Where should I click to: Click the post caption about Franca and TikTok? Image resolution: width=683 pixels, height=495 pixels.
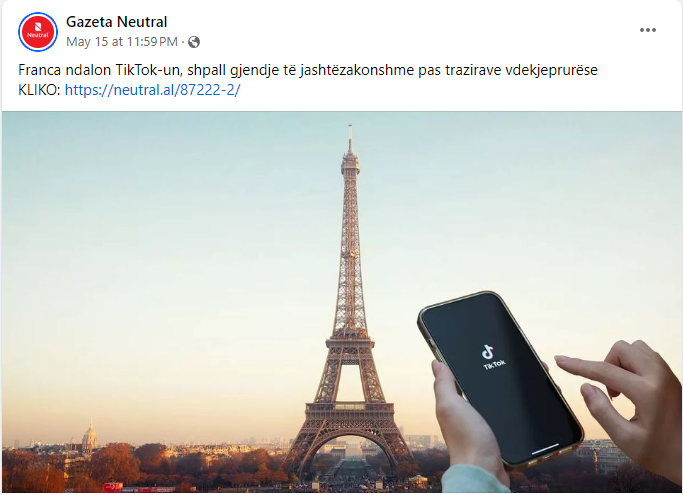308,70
______________________________
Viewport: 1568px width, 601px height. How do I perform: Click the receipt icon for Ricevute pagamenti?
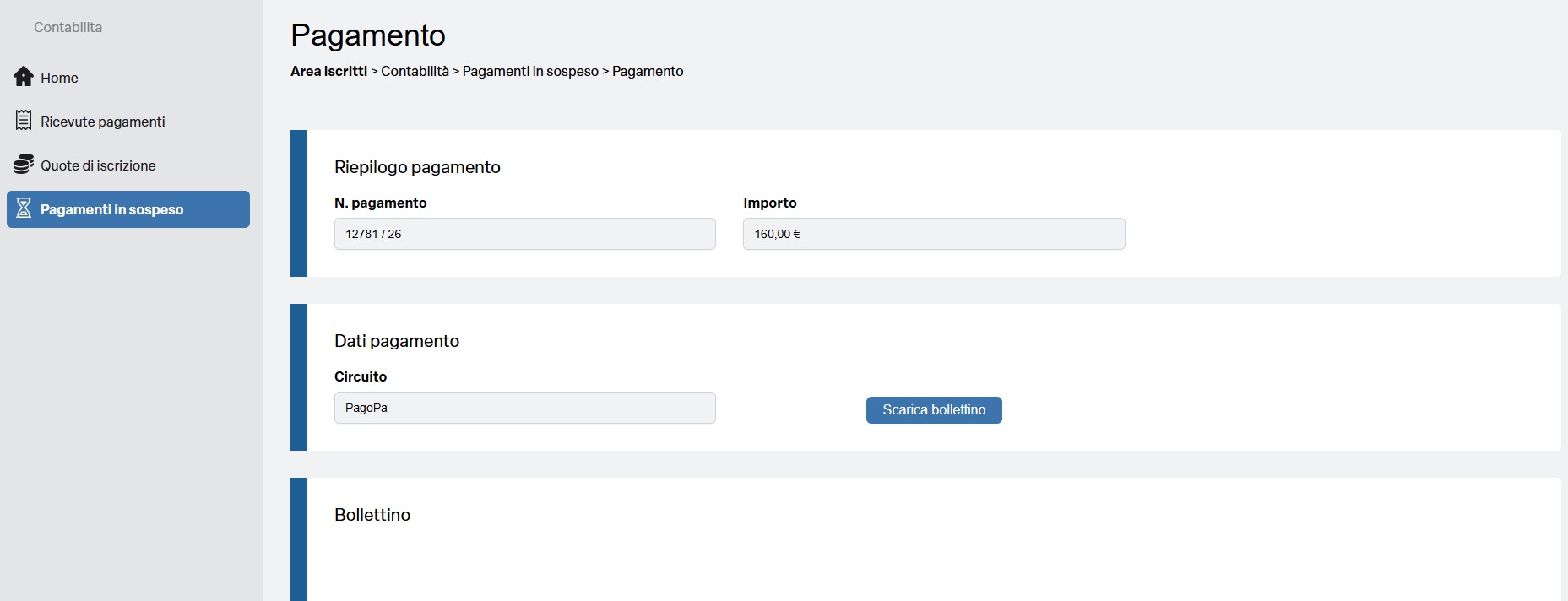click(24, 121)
______________________________
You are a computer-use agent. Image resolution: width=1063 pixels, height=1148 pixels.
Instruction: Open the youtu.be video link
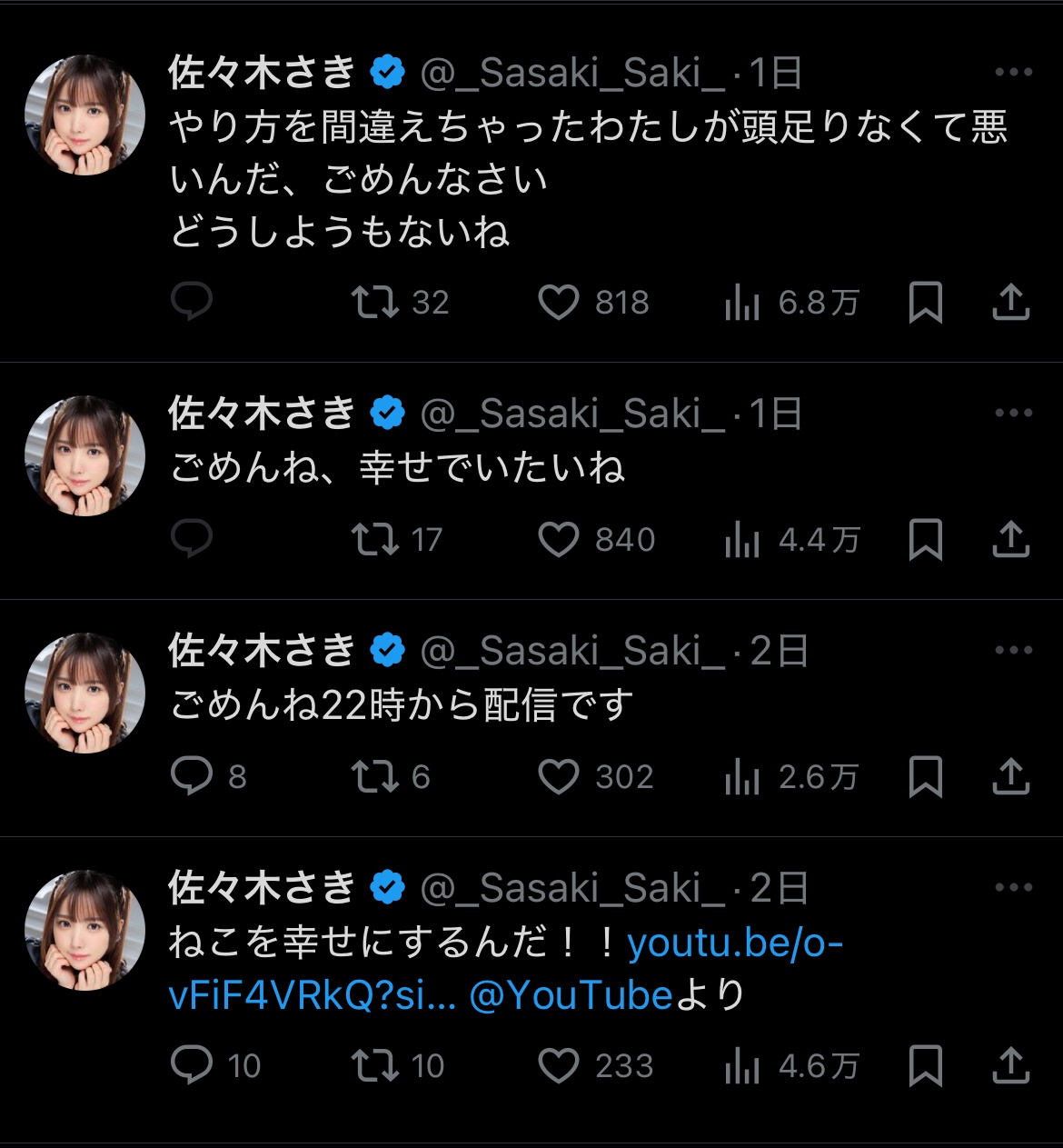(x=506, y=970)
______________________________
WRITTEN TASK » Swap "receipt icon" for "invoice icon" in everything from the line containing "Viewport: 1568px width, 601px" down to the line containing "click(24, 121)" in the records above, with all else unchanged. Leave the pictures out of your answer.

SOLUTION TO THIS PROBLEM »
Viewport: 1568px width, 601px height. How do I perform: Click the invoice icon for Ricevute pagamenti?
click(24, 121)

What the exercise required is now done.